20 January 2014, The Tablet

Coronation Street character's death 'will fuel calls for assisted suicide'


The depiction of an assisted suicide on the popular television soap opera Coronation Street tonight will fuel the view that such a measure can be justified on grounds of compassion, according to an anti-euthanasia lobbying group.

Hayley Cropper, a character with terminal pancreatic cancer, played by Julie Hesmondhalgh, will end her own life in an episode of the ITV soap opera due to air on British television this evening.

Ms Hesmondhalgh, a member of the British Humanist Association, has come out in support of legalising assisted dying.

But the group Living and Dying Well said in a statement: “While it is natural that individual cases, whether in real life or in drama, may arouse feelings of compassion, the key question at stake is not whether ‘assisted dying’ is compassionate or moral, but whether or not it should be licensed by law.”

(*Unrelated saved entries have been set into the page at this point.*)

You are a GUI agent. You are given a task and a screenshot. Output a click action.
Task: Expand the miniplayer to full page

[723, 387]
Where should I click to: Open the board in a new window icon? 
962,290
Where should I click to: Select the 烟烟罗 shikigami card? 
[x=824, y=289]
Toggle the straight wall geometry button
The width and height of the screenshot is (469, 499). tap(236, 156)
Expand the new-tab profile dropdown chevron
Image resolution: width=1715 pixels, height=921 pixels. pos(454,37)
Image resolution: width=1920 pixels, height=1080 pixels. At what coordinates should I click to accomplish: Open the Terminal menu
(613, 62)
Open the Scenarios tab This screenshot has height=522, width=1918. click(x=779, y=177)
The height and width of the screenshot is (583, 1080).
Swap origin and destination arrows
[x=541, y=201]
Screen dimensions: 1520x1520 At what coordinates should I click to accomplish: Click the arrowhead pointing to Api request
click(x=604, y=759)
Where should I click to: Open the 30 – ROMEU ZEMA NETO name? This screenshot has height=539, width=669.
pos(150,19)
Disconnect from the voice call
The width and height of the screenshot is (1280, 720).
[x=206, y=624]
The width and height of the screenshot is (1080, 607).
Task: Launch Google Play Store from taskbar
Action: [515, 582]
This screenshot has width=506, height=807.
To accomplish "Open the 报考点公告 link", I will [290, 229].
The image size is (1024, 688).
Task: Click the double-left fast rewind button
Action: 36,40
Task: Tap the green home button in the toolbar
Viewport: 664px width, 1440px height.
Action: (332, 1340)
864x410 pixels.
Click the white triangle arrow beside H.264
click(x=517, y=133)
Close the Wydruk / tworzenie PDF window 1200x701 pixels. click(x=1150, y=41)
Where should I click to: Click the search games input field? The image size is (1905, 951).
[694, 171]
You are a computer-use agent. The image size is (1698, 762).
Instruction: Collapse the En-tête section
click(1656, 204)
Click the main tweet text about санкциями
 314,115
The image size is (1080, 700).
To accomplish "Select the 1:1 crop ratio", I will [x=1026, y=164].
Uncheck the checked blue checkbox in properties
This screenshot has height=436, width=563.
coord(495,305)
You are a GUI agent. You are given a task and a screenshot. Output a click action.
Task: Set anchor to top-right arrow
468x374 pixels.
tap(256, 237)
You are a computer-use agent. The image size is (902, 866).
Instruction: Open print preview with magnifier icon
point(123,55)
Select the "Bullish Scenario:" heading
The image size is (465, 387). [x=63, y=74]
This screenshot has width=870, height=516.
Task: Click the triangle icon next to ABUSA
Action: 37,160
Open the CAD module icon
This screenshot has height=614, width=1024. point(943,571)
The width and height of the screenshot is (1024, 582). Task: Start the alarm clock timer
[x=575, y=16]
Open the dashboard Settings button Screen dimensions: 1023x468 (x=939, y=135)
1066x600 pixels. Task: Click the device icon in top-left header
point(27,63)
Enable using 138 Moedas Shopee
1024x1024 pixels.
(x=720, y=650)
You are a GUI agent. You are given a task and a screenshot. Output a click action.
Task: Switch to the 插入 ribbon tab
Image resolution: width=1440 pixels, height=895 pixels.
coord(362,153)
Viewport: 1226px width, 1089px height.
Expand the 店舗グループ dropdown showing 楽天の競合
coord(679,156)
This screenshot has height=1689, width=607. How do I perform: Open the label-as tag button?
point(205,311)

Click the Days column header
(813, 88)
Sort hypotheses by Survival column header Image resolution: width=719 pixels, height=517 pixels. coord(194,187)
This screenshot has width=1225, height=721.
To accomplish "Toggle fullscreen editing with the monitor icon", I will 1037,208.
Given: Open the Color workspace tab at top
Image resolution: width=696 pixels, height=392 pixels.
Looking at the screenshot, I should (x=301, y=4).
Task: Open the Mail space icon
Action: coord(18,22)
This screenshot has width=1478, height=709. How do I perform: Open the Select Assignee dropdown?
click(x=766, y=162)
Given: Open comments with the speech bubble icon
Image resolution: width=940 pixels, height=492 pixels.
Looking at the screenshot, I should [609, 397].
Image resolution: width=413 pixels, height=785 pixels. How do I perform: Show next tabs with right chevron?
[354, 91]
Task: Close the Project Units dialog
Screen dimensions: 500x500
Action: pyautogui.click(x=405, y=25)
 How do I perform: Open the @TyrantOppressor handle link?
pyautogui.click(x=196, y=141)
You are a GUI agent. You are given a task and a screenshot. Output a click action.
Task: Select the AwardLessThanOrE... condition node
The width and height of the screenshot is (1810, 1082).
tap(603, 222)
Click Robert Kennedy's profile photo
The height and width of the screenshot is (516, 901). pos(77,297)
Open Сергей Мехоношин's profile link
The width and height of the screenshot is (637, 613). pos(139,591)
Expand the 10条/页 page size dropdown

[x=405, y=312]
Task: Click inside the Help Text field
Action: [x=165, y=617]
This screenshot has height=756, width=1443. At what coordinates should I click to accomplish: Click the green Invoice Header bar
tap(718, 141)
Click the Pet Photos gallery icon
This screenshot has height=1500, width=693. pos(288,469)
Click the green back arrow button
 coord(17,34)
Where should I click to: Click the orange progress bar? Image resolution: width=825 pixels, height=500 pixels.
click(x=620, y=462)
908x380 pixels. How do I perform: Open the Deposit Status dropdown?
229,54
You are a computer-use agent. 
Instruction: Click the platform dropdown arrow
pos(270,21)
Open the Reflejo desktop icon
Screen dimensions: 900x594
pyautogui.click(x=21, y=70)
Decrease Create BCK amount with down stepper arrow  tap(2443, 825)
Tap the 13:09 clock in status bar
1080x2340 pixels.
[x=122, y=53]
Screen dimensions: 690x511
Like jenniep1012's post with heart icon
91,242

The group, co-chaired by Lord Carlile of Berriew QC and Baroness Finlay of Llandaff, said the Coronation Street storyline had been used by some to suggest doctors should be licensed to end the lives of terminally ill patients via lethal drugs. The group explained this was a complex area and required a “careful sifting of the evidence”.

It criticised ongoing attempts by the former Lord Chancellor, Lord Falconer, to legalise assisted dying. His Private Member’s bill, which is currently before Parliament, seeks to legalise physician-assisted suicide for terminally ill patients.